■ **TESTO FORNITO**
--------

2 - LA PIAGA DELL'INCURIA
Gian Antonio Stella per il “Corriere della sera”
Possiamo continuare ad affidare il nostro destino a Giovanni Nepomuceno martire, il Santo protettore dalle frane e dalle alluvioni? Quel vuoto spettrale tra i due monconi mozzati e rimasti in piedi del viadotto dell' Autostrada A6 Torino-Savona, travolto da una frana, ci riporta di colpo indietro di quindici mesi. A quel Ferragosto 2018 in cui sotto la pioggia battente si schiantò al suolo a Genova, una cinquantina di chilometri più in là, il ponte Morandi. Certo, stavolta il bilancio non è apocalittico come allora. Ma quanto ha pesato la buona sorte, assai poco coadiuvata, storicamente, dalla manutenzione quotidiana delle nostre infrastrutture?
I rilievi dei vigili del fuoco, le analisi degli scienziati, le indagini della magistratura diranno se e in quale misura c' entrino anche stavolta l' incuria e la sciatteria, piaghe che negli anni sono diventate un incubo. Certo è che la nuova batosta conferma, più ancora delle immagini di tanti altri viadotti vetusti e vistosamente aggrediti dal tempo, dal salso o dalla ruggine, la necessità assoluta di un monitoraggio capillare dello stato di sicurezza della nostra rete viaria. Tanto più dopo la rivelazione di qualche giorno fa: un report del 2014 parlava già per il ponte di Genova di un «rischio di perdita di staticità».
Un penoso giro di parole, a quanto pare, per non evocare direttamente il pericolo di un crollo. Monitoraggio ancor più necessario in una regione come la Liguria esposta più di altre al rischio idrogeologico.
Dice un rapporto dell' Agenzia per la protezione dell' ambiente e per i servizi tecnici, rapporto del 2007 ma ancora valido, che «la superficie territoriale regionale è rappresentata per il 97,58% (pari a 5.276,65 chilometri quadrati) da aree montano- collinari e per il 2,42% ( 13,05 chilometri quadrati), da aree di pianura» e che tra quei bellissimi e tormentati spazi «sono state censite complessivamente 7.513 frane» per la stragrande maggioranza sul versante tirrenico.
Un problema serissimo.

--------

■ **LAVORO RICHIESTO**
(a) Ricopia dal testo sull'incuria delle infrastrutture il brano che comincia con "Dice un rapporto" e prosegue fino a "sul versante tirrenico.".
(b) Ripeti senza alcuna modifica tutte le righe dei dati riportati qui sotto, tralasciando le immagini.

■ **DATI DELL'ESERCIZIO**
--------

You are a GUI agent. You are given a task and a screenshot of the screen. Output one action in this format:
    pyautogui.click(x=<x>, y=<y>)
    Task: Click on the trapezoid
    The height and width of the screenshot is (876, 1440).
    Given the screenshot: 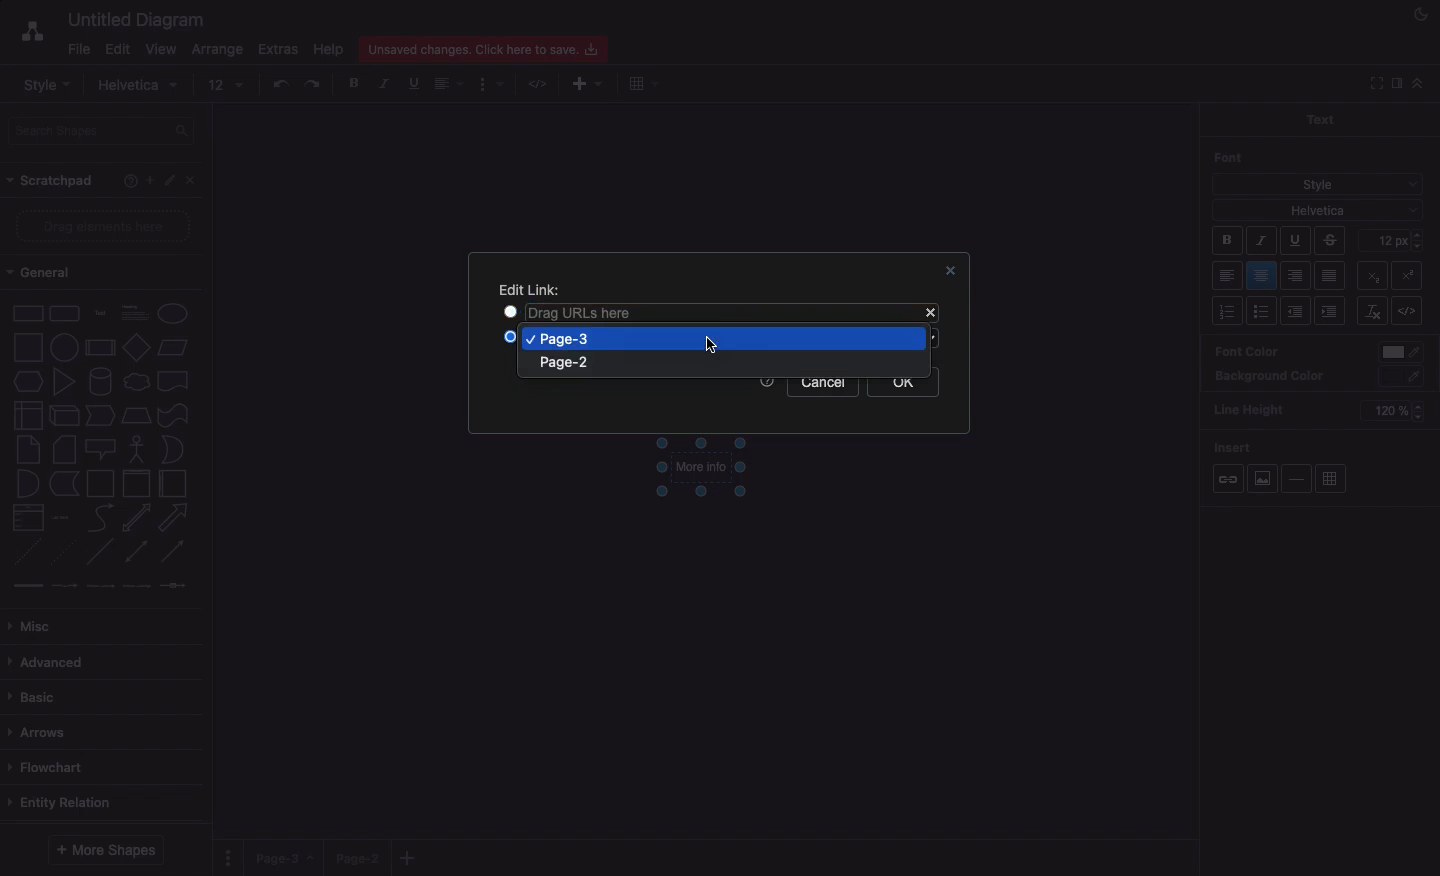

--------

■ **LE RISPOSTE**
(a)
Dice un rapporto dell' Agenzia per la protezione dell' ambiente e per i servizi tecnici, rapporto del 2007 ma ancora valido, che «la superficie territoriale regionale è rappresentata per il 97,58% (pari a 5.276,65 chilometri quadrati) da aree montano- collinari e per il 2,42% ( 13,05 chilometri quadrati), da aree di pianura» e che tra quei bellissimi e tormentati spazi «sono state censite complessivamente 7.513 frane» per la stragrande maggioranza sul versante tirrenico.

(b)
You are a GUI agent. You are given a task and a screenshot of the screen. Output one action in this format:
    pyautogui.click(x=<x>, y=<y>)
    Task: Click on the trapezoid
    The height and width of the screenshot is (876, 1440).
    Given the screenshot: 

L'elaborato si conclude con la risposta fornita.